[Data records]
[Start of section]

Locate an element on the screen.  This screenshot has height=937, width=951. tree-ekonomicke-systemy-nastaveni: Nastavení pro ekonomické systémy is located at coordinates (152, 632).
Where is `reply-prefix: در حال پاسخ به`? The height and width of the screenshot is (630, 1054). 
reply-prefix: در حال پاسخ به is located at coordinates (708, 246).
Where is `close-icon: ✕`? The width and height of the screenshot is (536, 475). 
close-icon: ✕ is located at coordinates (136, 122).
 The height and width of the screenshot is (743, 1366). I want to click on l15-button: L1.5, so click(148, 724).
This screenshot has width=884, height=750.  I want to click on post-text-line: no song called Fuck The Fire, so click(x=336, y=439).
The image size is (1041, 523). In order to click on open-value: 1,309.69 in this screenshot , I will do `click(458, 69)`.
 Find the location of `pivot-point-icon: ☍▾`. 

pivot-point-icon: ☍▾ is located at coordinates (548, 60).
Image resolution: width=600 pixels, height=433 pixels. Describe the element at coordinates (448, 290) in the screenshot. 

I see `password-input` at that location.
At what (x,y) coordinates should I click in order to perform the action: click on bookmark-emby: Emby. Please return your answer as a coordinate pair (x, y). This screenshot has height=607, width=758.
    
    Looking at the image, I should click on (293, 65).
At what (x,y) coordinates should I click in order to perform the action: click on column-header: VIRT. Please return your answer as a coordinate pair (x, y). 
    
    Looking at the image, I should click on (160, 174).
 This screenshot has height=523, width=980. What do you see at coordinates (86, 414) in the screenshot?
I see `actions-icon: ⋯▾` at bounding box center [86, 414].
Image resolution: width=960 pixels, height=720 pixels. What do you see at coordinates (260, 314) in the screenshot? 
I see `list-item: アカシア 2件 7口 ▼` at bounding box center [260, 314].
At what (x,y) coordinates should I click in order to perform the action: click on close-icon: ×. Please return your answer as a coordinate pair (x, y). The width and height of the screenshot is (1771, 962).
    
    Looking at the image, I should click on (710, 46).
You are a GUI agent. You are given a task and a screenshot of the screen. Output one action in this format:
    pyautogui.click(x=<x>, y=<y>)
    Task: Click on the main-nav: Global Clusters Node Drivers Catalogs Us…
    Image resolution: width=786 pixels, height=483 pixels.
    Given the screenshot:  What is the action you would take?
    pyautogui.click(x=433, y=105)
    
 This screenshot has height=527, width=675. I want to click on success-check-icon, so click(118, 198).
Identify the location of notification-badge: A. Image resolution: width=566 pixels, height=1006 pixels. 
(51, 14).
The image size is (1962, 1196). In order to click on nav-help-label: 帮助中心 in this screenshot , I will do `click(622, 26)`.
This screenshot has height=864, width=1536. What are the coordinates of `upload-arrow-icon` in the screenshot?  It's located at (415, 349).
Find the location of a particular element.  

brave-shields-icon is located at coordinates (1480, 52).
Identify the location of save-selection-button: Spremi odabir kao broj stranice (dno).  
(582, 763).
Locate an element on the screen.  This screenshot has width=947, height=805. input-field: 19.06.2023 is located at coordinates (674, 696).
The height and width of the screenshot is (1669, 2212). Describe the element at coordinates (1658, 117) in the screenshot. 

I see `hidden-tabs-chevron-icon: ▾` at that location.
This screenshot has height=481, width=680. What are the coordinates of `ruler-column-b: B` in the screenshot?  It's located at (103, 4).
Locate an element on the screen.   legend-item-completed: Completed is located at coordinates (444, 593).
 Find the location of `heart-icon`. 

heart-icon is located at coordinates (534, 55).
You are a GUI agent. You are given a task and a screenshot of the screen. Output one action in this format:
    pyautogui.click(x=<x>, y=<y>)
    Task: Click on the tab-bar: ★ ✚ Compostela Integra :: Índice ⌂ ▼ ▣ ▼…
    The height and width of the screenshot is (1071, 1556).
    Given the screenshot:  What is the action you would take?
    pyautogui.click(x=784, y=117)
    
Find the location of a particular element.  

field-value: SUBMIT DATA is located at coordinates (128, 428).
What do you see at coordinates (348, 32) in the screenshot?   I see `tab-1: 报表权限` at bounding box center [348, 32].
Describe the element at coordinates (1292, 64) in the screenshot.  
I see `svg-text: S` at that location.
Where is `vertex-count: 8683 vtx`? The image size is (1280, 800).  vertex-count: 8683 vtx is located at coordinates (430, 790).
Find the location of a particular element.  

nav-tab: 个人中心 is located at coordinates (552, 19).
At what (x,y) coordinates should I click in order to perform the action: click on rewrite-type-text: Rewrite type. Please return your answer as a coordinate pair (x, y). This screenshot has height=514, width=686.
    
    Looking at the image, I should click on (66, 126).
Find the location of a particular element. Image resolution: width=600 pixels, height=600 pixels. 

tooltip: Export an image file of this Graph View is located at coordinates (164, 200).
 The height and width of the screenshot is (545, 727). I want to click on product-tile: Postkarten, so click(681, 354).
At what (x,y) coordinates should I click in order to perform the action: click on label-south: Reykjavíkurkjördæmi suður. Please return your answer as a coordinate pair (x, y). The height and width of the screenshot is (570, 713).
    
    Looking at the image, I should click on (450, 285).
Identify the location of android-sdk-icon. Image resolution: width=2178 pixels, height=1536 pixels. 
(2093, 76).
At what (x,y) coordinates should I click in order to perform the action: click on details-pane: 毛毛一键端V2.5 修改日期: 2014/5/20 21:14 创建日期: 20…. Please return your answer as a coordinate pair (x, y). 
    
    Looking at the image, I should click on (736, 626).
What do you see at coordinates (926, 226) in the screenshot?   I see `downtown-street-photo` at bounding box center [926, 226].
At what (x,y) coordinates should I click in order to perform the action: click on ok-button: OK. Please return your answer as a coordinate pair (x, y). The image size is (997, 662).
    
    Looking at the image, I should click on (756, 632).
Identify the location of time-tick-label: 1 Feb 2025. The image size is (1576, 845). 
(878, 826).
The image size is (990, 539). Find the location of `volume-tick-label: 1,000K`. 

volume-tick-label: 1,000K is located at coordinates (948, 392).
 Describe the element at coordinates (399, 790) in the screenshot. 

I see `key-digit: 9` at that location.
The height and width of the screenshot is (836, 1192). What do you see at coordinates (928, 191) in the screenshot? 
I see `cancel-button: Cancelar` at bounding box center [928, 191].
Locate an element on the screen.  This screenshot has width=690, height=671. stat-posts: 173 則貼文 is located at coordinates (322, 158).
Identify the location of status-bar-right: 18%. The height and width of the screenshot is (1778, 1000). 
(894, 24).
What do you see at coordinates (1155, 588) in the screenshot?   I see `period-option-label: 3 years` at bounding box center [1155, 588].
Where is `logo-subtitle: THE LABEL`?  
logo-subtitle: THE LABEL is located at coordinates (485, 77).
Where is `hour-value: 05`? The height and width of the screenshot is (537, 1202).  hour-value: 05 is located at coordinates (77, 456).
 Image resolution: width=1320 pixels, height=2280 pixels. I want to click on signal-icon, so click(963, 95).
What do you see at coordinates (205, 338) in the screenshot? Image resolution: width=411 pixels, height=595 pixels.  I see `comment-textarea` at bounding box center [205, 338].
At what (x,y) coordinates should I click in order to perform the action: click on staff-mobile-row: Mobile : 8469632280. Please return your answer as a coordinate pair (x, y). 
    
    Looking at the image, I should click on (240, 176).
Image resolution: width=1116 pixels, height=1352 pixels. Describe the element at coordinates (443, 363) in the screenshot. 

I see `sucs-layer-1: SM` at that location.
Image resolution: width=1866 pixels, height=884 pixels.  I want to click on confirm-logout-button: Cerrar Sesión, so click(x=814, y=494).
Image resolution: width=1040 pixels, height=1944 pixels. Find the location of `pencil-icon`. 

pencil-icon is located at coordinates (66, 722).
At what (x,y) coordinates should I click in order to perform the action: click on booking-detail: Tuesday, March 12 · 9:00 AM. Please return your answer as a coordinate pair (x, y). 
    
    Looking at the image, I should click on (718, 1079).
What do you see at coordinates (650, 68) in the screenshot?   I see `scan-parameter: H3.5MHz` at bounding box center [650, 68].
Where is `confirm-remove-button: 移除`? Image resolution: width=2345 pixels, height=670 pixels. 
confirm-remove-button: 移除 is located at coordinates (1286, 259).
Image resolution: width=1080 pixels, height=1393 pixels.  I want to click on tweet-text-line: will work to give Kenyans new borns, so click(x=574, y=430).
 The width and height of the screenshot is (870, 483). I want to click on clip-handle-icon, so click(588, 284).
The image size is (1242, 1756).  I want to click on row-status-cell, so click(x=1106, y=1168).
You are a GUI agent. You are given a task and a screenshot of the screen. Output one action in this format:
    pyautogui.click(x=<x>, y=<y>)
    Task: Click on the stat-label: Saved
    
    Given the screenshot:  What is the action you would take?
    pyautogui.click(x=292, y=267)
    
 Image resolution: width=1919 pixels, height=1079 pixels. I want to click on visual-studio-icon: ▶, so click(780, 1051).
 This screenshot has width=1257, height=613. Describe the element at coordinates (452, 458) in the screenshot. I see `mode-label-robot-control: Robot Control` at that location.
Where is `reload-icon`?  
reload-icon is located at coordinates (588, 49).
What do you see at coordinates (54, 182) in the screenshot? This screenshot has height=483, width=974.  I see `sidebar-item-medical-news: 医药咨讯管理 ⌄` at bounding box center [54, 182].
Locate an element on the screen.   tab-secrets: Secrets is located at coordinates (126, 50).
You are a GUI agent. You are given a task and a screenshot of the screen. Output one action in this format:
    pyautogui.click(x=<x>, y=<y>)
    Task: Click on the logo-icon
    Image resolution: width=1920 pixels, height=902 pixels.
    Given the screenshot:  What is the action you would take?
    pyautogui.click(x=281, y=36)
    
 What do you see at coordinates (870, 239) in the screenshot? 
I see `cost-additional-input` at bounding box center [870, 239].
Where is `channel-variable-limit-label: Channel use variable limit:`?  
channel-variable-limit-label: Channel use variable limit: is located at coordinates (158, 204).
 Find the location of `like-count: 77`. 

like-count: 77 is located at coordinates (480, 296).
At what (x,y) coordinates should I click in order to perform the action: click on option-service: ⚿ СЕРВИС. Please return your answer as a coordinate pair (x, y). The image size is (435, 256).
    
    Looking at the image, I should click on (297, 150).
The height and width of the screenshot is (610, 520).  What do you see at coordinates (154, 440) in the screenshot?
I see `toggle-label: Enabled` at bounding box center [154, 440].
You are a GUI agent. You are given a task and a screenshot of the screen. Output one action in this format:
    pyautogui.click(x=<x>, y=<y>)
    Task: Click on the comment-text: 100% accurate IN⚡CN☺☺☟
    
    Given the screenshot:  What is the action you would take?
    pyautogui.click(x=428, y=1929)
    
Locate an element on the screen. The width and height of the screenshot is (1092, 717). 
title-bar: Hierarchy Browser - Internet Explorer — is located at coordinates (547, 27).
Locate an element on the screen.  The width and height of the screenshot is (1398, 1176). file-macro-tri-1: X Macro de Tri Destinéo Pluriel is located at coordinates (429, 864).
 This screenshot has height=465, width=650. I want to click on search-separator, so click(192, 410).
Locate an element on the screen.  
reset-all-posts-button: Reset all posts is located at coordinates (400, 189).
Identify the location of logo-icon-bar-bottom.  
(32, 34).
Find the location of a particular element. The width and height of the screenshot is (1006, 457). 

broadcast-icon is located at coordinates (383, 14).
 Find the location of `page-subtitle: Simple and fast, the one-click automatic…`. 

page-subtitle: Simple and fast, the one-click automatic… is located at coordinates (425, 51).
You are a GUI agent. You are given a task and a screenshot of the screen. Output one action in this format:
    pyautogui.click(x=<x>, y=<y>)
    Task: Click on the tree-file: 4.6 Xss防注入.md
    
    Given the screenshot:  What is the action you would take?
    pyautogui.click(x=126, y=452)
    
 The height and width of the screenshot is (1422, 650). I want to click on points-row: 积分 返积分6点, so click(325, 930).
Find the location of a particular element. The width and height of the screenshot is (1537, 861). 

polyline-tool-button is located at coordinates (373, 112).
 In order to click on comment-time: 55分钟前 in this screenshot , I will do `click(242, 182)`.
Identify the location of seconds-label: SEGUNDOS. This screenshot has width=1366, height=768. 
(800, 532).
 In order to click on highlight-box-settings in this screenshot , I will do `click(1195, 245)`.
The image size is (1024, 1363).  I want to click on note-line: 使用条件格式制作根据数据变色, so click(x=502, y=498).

[End of section]

--- WHAT TO WORK ON ---
Rename "location" to "position" in the entries between the line holding "coordinates (444, 593)." and the line holding "What do you see at coordinates (348, 32)", inclusive, and give only those lines with nothing else changed.

--- RESPONSE BELOW ---
Locate an element on the screen.   legend-item-completed: Completed is located at coordinates (444, 593).
 Find the position of `heart-icon`. 

heart-icon is located at coordinates (534, 55).
You are a GUI agent. You are given a task and a screenshot of the screen. Output one action in this format:
    pyautogui.click(x=<x>, y=<y>)
    Task: Click on the tab-bar: ★ ✚ Compostela Integra :: Índice ⌂ ▼ ▣ ▼…
    The height and width of the screenshot is (1071, 1556).
    Given the screenshot:  What is the action you would take?
    pyautogui.click(x=784, y=117)
    
Find the position of a particular element.  

field-value: SUBMIT DATA is located at coordinates (128, 428).
What do you see at coordinates (348, 32) in the screenshot?   I see `tab-1: 报表权限` at bounding box center [348, 32].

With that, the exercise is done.